Data shown Start Marker
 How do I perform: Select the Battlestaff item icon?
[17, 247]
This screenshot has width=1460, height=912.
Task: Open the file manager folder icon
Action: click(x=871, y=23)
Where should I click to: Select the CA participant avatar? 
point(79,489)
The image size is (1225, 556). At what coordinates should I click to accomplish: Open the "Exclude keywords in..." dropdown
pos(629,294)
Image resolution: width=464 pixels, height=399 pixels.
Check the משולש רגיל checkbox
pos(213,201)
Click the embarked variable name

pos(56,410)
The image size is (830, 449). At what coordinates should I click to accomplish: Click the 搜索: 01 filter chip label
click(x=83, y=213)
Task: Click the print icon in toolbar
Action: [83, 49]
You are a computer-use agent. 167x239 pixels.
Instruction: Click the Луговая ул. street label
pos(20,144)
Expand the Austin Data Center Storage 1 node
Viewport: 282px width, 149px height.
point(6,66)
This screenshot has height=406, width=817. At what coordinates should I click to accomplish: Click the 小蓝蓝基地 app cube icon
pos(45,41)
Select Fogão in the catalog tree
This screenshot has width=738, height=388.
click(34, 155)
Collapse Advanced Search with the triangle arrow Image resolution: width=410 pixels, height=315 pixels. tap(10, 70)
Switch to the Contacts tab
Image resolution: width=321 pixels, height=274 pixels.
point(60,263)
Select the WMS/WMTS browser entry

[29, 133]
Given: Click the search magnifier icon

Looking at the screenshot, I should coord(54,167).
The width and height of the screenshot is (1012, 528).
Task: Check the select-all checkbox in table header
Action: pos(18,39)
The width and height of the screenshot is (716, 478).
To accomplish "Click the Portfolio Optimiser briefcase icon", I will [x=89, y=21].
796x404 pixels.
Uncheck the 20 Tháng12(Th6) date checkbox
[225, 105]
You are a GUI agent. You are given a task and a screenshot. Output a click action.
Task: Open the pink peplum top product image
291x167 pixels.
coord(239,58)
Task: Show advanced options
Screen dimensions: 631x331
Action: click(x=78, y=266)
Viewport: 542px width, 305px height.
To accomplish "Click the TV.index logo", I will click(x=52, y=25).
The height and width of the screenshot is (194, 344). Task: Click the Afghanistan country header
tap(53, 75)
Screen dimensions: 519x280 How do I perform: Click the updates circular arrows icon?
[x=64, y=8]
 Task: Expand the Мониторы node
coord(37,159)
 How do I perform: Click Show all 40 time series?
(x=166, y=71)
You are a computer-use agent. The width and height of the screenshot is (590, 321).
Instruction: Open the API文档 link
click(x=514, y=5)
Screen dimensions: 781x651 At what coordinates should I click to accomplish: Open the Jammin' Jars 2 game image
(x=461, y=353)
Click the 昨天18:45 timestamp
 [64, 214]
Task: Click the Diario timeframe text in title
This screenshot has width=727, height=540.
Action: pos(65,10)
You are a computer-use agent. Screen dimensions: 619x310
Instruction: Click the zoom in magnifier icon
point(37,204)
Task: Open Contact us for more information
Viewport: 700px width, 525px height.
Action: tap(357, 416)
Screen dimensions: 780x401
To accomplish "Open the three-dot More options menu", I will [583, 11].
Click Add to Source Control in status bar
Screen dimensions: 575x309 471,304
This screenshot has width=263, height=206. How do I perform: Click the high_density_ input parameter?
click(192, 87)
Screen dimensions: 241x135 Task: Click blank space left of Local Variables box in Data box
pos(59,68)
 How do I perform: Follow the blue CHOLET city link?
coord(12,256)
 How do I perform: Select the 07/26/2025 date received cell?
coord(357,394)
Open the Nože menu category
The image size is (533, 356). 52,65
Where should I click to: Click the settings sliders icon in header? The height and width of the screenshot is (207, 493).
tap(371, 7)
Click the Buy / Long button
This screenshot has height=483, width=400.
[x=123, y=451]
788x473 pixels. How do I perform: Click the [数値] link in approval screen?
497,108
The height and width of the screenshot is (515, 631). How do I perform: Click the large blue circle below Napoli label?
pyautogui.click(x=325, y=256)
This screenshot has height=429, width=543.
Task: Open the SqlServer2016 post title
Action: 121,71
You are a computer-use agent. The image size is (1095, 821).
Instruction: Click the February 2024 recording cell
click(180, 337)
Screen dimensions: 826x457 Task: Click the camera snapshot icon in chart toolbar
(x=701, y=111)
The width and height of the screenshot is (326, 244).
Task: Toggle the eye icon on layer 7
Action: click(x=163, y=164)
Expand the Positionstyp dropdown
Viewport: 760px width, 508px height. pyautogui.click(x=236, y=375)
Data shown End Marker
● **What this task involves**
A precise copy of all the records is needed.

● **Expected output**
 How do I perform: Select the Battlestaff item icon?
[17, 247]
This screenshot has width=1460, height=912.
Task: Open the file manager folder icon
Action: click(x=871, y=23)
Where should I click to: Select the CA participant avatar? 
point(79,489)
The image size is (1225, 556). At what coordinates should I click to accomplish: Open the "Exclude keywords in..." dropdown
pos(629,294)
Image resolution: width=464 pixels, height=399 pixels.
Check the משולש רגיל checkbox
pos(213,201)
Click the embarked variable name

pos(56,410)
The image size is (830, 449). At what coordinates should I click to accomplish: Click the 搜索: 01 filter chip label
click(x=83, y=213)
Task: Click the print icon in toolbar
Action: [83, 49]
You are a computer-use agent. 167x239 pixels.
Instruction: Click the Луговая ул. street label
pos(20,144)
Expand the Austin Data Center Storage 1 node
Viewport: 282px width, 149px height.
point(6,66)
This screenshot has height=406, width=817. At what coordinates should I click to accomplish: Click the 小蓝蓝基地 app cube icon
pos(45,41)
Select Fogão in the catalog tree
This screenshot has width=738, height=388.
click(34, 155)
Collapse Advanced Search with the triangle arrow Image resolution: width=410 pixels, height=315 pixels. tap(10, 70)
Switch to the Contacts tab
Image resolution: width=321 pixels, height=274 pixels.
point(60,263)
Select the WMS/WMTS browser entry

[29, 133]
Given: Click the search magnifier icon

Looking at the screenshot, I should coord(54,167).
The width and height of the screenshot is (1012, 528).
Task: Check the select-all checkbox in table header
Action: pos(18,39)
The width and height of the screenshot is (716, 478).
To accomplish "Click the Portfolio Optimiser briefcase icon", I will [x=89, y=21].
796x404 pixels.
Uncheck the 20 Tháng12(Th6) date checkbox
[225, 105]
You are a GUI agent. You are given a task and a screenshot. Output a click action.
Task: Open the pink peplum top product image
291x167 pixels.
coord(239,58)
Task: Show advanced options
Screen dimensions: 631x331
Action: click(x=78, y=266)
Viewport: 542px width, 305px height.
To accomplish "Click the TV.index logo", I will click(x=52, y=25).
The height and width of the screenshot is (194, 344). Task: Click the Afghanistan country header
tap(53, 75)
Screen dimensions: 519x280 How do I perform: Click the updates circular arrows icon?
[x=64, y=8]
 Task: Expand the Мониторы node
coord(37,159)
 How do I perform: Click Show all 40 time series?
(x=166, y=71)
You are a computer-use agent. The width and height of the screenshot is (590, 321).
Instruction: Open the API文档 link
click(x=514, y=5)
Screen dimensions: 781x651 At what coordinates should I click to accomplish: Open the Jammin' Jars 2 game image
(x=461, y=353)
Click the 昨天18:45 timestamp
 [64, 214]
Task: Click the Diario timeframe text in title
This screenshot has width=727, height=540.
Action: pos(65,10)
You are a computer-use agent. Screen dimensions: 619x310
Instruction: Click the zoom in magnifier icon
point(37,204)
Task: Open Contact us for more information
Viewport: 700px width, 525px height.
Action: tap(357, 416)
Screen dimensions: 780x401
To accomplish "Open the three-dot More options menu", I will [583, 11].
Click Add to Source Control in status bar
Screen dimensions: 575x309 471,304
This screenshot has width=263, height=206. How do I perform: Click the high_density_ input parameter?
click(192, 87)
Screen dimensions: 241x135 Task: Click blank space left of Local Variables box in Data box
pos(59,68)
 How do I perform: Follow the blue CHOLET city link?
coord(12,256)
 How do I perform: Select the 07/26/2025 date received cell?
coord(357,394)
Open the Nože menu category
The image size is (533, 356). 52,65
Where should I click to: Click the settings sliders icon in header? The height and width of the screenshot is (207, 493).
tap(371, 7)
Click the Buy / Long button
This screenshot has height=483, width=400.
[x=123, y=451]
788x473 pixels. How do I perform: Click the [数値] link in approval screen?
497,108
The height and width of the screenshot is (515, 631). How do I perform: Click the large blue circle below Napoli label?
pyautogui.click(x=325, y=256)
This screenshot has height=429, width=543.
Task: Open the SqlServer2016 post title
Action: 121,71
You are a computer-use agent. The image size is (1095, 821).
Instruction: Click the February 2024 recording cell
click(180, 337)
Screen dimensions: 826x457 Task: Click the camera snapshot icon in chart toolbar
(x=701, y=111)
The width and height of the screenshot is (326, 244).
Task: Toggle the eye icon on layer 7
Action: click(x=163, y=164)
Expand the Positionstyp dropdown
Viewport: 760px width, 508px height. pyautogui.click(x=236, y=375)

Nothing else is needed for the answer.